Of course, there are exceptions. I find that the storytellers, if they are telling the story in language that draws you in enough, can find press (although this may be because of where they have come from rather than where they are going). I really enjoy, especially, the storytelling poems of Don McKay, for example. One just wonders..."go far enough". Where is far enough? I am not going to go and find my poems in a bottle, and Patrick Lane has written an eloquent memoir which touches on this subject. I am not going to find my poems from a life experience which I do not have, but I continue to believe that there is room for a poet whose life experience, whose reflections and stories, could be brought together in a way that has meaning for others, too.

So far, however, the general feeling seems to be 'too much philosophy, not enough angst'. Or, perhaps, it is just the language. There are times when I read someone's poem and just gasp with the sheer stunning words of it. There are also the debates between those who think that "poems should mean something" and those who seem to prefer "if there is too much meaning, there is too much poem." There are the poets-who-write-for-obscurity and the poets-who-write-for-laying-it-all-bare-from-the-guts. I tend not to enjoy either of these too much; I want a balance between having to figure out deep meaning, realizing there is no particular meaning, and wishing that the poet had not supplied quite so much information. And then, of course, there are the poets of Hallmark greeting cards and ditties...some of which are genuinely moving but many of which leave me running back to Wordsworth for a taste of a different kind of daffodil.

Let me give you an example of a poem that tries to accommodate to what I think magazines want, but which I will not submit again because it is not authentic voice from me. This poem is an experiment from my 'dark side', as distinct from my series of 'inner bitch' poems (which have some bite). I don't want to compromise like I did in this poem:

turpitude

those people
who think
they’re all that
cat’s meow shit don’t stink
the world’s plaintiffs

wonder why i
can’t weep at
Quentin Tarantino’s
funeral. suttee begins
to look more attractive

so build pyres
for someone seen those
flames. yawp for the old
imaginary (fucken)
apocalypse.

This poem gives you some of my cynicism (it is true) and language I don't usually use (although the gratuitous use of profanity still seems to me somewhat juvenile as an approach).
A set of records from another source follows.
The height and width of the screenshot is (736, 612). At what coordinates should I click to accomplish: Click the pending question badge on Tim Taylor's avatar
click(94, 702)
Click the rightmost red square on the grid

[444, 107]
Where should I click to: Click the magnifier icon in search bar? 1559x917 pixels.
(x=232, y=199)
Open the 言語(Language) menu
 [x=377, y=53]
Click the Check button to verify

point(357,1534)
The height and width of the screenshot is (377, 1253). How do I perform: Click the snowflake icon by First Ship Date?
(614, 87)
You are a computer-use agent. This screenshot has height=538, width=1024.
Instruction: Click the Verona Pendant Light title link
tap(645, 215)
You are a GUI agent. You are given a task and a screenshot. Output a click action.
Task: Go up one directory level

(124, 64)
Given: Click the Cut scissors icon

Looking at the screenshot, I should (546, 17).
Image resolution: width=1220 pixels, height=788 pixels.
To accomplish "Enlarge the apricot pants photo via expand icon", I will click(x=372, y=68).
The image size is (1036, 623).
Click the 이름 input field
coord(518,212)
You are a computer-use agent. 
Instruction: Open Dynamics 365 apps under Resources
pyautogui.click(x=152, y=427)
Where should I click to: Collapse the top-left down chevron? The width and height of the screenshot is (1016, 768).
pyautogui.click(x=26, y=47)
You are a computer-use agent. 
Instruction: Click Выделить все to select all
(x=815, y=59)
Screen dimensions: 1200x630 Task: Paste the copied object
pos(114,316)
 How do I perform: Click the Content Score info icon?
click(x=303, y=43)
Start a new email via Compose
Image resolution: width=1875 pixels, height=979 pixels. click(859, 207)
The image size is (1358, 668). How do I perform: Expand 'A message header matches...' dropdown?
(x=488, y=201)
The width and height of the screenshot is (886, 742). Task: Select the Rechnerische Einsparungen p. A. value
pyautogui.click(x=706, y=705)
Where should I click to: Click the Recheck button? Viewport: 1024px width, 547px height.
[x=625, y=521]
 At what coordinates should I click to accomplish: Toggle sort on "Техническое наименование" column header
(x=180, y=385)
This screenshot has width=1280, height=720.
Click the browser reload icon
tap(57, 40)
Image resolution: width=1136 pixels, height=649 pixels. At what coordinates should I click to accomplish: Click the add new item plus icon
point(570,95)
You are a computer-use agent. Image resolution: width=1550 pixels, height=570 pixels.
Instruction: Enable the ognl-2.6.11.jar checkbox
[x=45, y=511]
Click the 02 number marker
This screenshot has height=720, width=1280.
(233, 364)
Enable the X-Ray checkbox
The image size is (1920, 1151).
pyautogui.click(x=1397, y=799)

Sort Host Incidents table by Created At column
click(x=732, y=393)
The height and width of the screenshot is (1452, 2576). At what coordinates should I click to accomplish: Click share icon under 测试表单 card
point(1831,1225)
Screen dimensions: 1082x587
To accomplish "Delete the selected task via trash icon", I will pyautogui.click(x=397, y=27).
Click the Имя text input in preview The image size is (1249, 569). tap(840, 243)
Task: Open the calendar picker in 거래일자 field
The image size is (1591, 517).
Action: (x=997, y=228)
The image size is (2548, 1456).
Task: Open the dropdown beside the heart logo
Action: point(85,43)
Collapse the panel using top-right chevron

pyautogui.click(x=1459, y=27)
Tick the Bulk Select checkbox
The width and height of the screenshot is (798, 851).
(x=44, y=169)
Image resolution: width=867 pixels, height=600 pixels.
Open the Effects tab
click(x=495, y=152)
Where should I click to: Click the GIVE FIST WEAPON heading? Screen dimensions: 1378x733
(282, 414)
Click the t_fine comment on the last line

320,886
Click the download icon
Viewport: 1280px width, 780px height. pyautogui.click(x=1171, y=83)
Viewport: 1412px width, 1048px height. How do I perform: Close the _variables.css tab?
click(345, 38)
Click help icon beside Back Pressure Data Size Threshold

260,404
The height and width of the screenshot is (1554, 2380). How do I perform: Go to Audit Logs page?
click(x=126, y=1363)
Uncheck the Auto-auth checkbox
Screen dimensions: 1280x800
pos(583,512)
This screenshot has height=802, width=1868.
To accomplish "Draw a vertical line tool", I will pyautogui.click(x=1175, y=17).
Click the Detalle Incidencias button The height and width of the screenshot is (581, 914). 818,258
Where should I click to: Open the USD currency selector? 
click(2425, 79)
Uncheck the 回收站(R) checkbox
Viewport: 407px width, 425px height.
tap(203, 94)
And of course there are a couple of things you have to know in order to 'get' this poem: what is suttee, what is an apocalypse, and a nod to Whitman's use of 'yawp', among other elements. I assume that I don't have to explain Quentin Tarantino (who, incidentally, directed a couple of amazing segments of CSI, in which Nicky gets buried underground, a very fine piece of acting from George Eads). But.

This poem is attractively short (for magazines which prefer sound-byte poems) and decidedly acerbic (at least for me) but is it true? Is it an ironic feminist protest against? And if so, against what, or whom? I think that's where it came from, when I wrote it (quite some time ago) but as happens often, when a poem just 'comes', I'm really not sure where it came from inside. Maybe the subconscious carries more than I think. Of course it does.

Anyway, I will keep you posted on reflections from a poet coming back from Glenairely, at the end of this month. I am hopefully going to continue climbing this steep learning curve...and one of these days, maybe philosophical ruminations (in tight language) will find their day. Maybe I just need to write skinnier poems. I am a Rubenesque woman in an era of anorexics. Maybe I just need to throw up.